Mashir Kresenshun
“If you think you are too small to make a
difference try sleeping with a mosquito.” – Dalai Lama
Within Mashir Kresenshun’s artistic process, exists the initial steps of this twenty-two year old artist's voyages into self-discovery. The whisperings of this creative voice is bound and interwoven into the understanding of his own existence and identity as a marginalized person of colour. Kresenshun’s mixed media work strive as figurative drawings and paintings integrated with cardboard elements on canvas, as well as exist alongside abstract deconstructed collaged cardboard works which speak with equal volume of the homogenised packaging and transient nature of his identity as an Indian person. It is through the formation of his work that he comments on the construction and deconstruction of culture.
In his figurative, Indian Trade Series, Kresenshun chooses to interrogate his Indian heritage by depicting vintage Indian photography referenced from a variety of both online and print media sources. These works draw upon the extensive history of the Indian spice trade; using this economic system , as a vehicle to wrestle with aspects of the bartering through the guise of cultural exchange which was a large component of the historical economic trading of spices. Kresenhun, piggie-backs off this intertwined relationship between the Indian spice trade and his own cultural identification within a South African context, by representing the black, white and brown peoples of this country in the colour palette he utilises.
The cardboard elements in this series allude to the construction and deconstruction of culture and refer to his existence within a cosmopolitan society. This extends the pictorial narratives, beyond depictions of Indian individuality, but instead, inserts Indian culture into the melting pot of this country's multicultural reality. The abstraction which takes place behind these figures serve as a ritualistic trans-like communing which exists eternally in the background and peripheries of our primary focus.

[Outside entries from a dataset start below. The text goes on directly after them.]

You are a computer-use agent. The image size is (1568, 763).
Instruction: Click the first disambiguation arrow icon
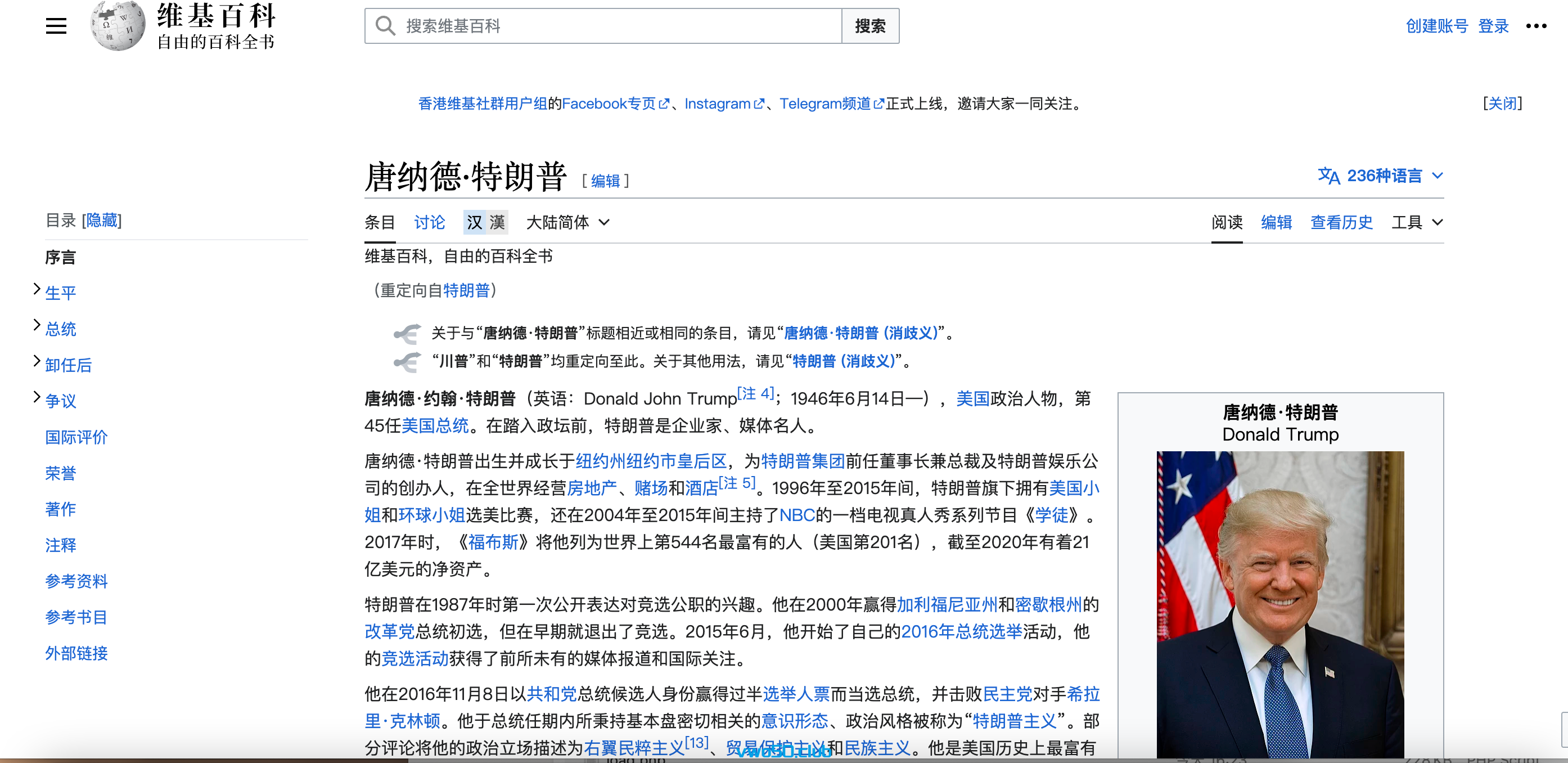point(407,333)
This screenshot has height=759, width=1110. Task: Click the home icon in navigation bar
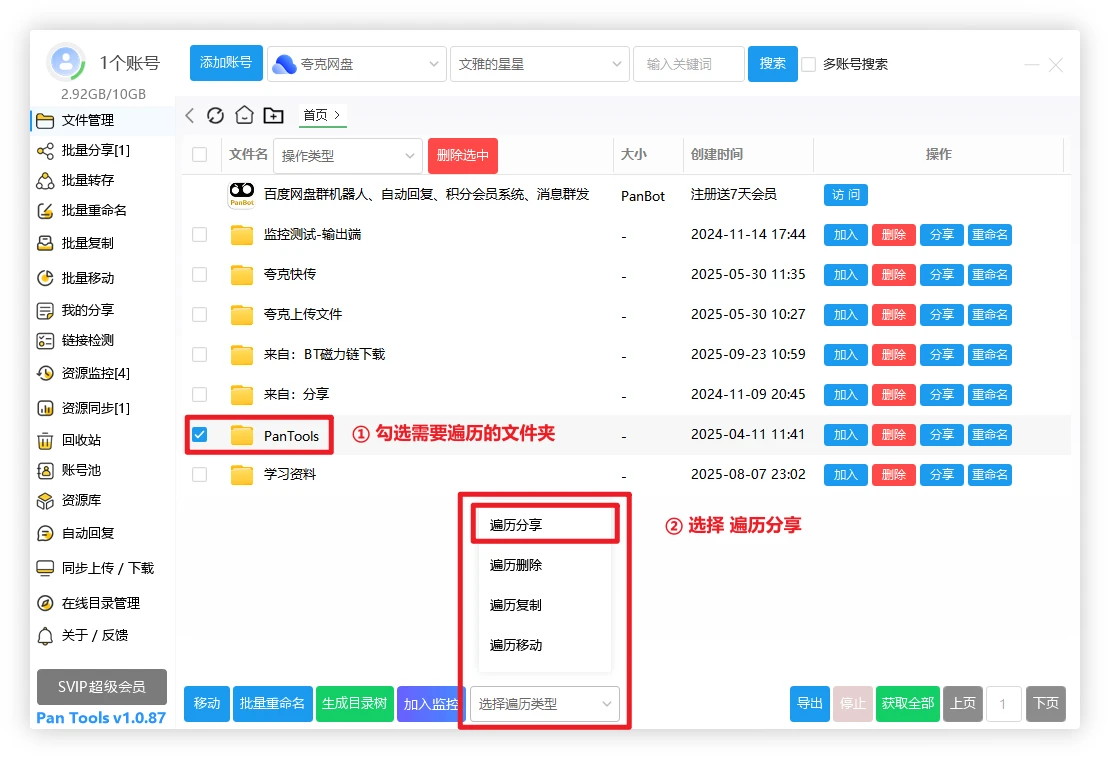coord(244,115)
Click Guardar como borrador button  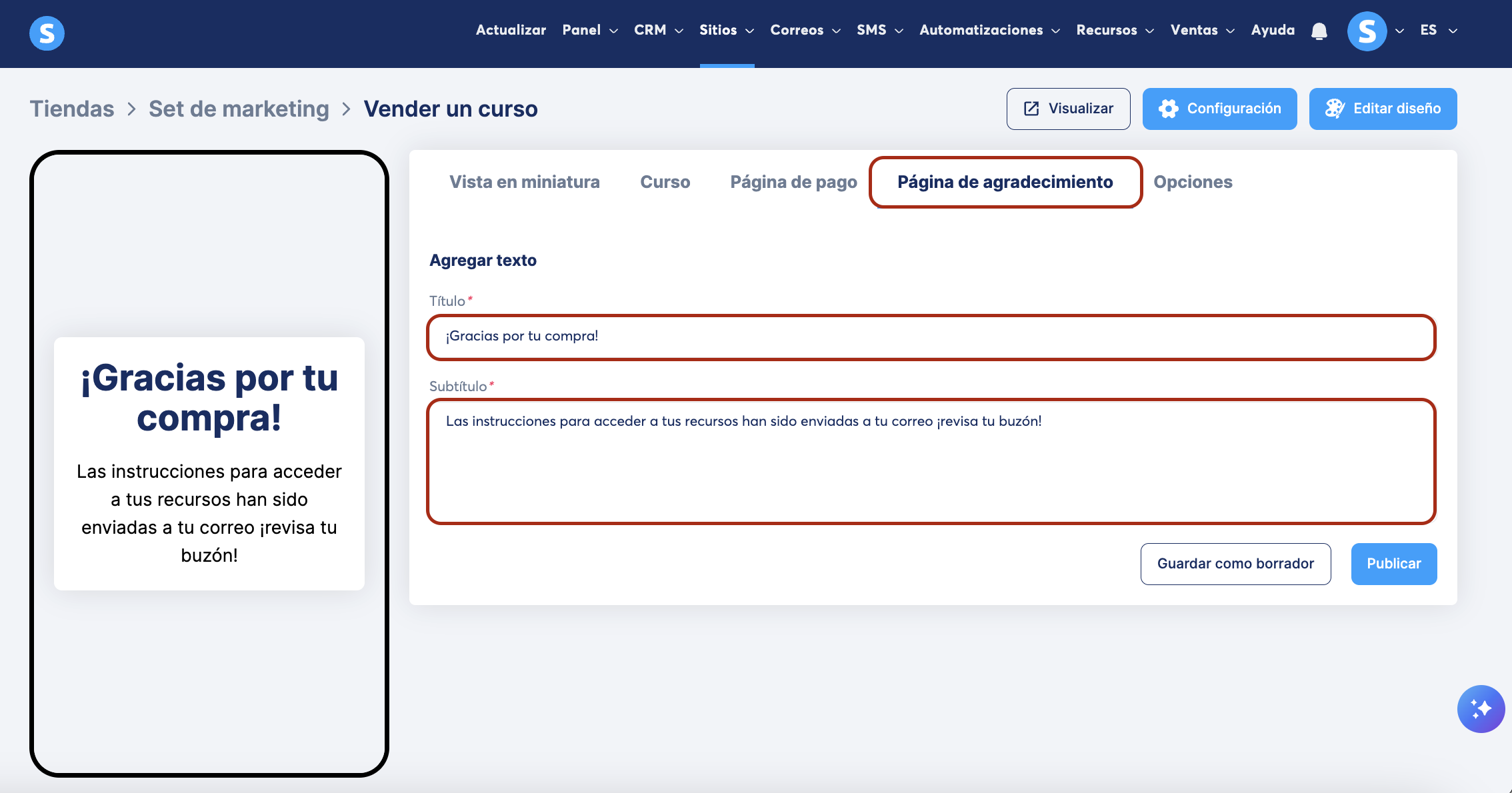pyautogui.click(x=1235, y=564)
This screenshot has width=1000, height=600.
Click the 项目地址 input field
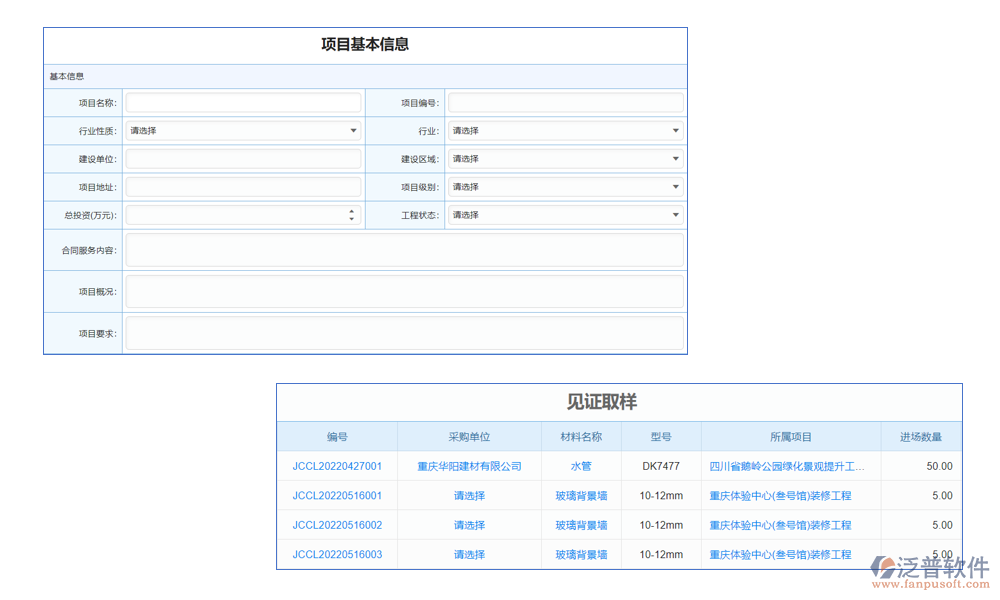[243, 187]

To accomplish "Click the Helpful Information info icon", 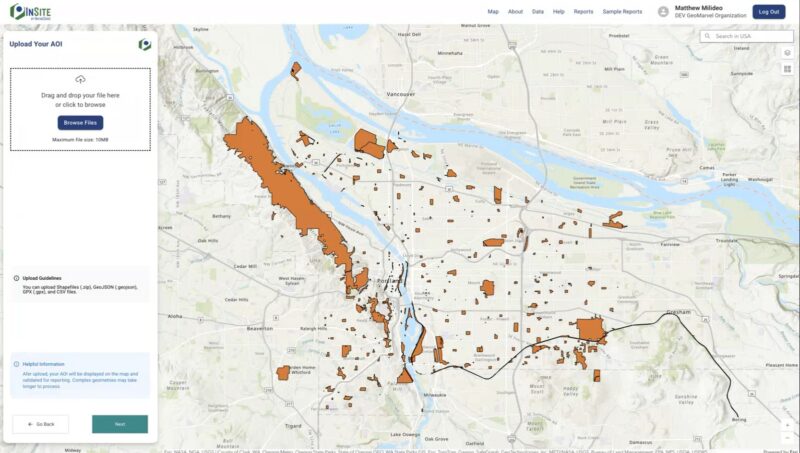I will [17, 364].
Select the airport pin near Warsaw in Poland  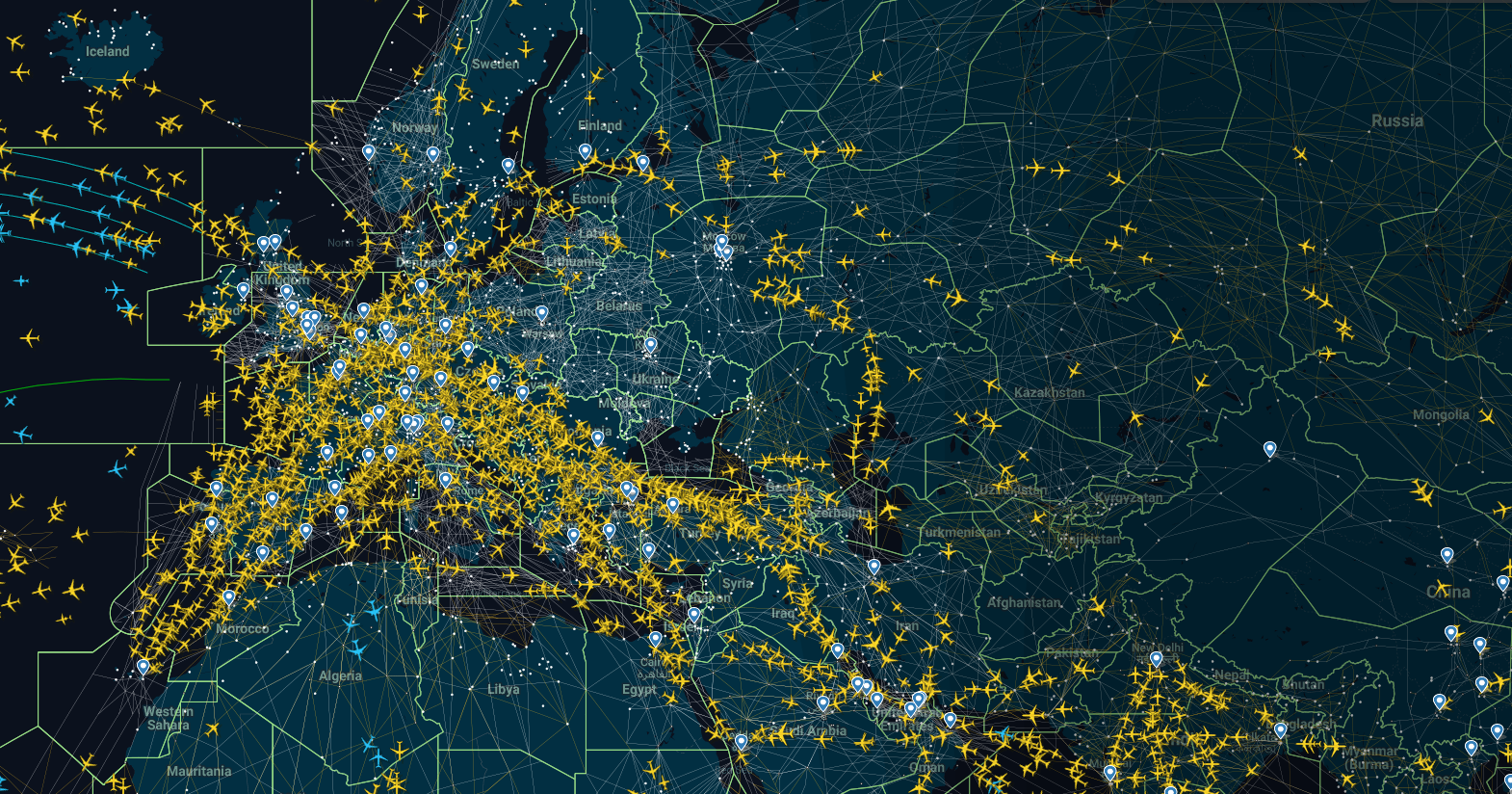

These Ideas of the construction and deconstruction of society, culture and spirituality take center stage in Kresenshun’s Cardboard Painting Series where the untitled works which make up the series present the ritualistic act of arranging cardboard elements over other cardboard takes on a trans-like appeal; not only in the process of its construction, but also in the visual rhythmic pattern it creates for the viewer looking at these works.
Skeptics may argue that the optimistic works of Mashir Kresenshun are evidence of youthful naivety, but instead I choose to believe that his works speak of the wisdom beyond his years.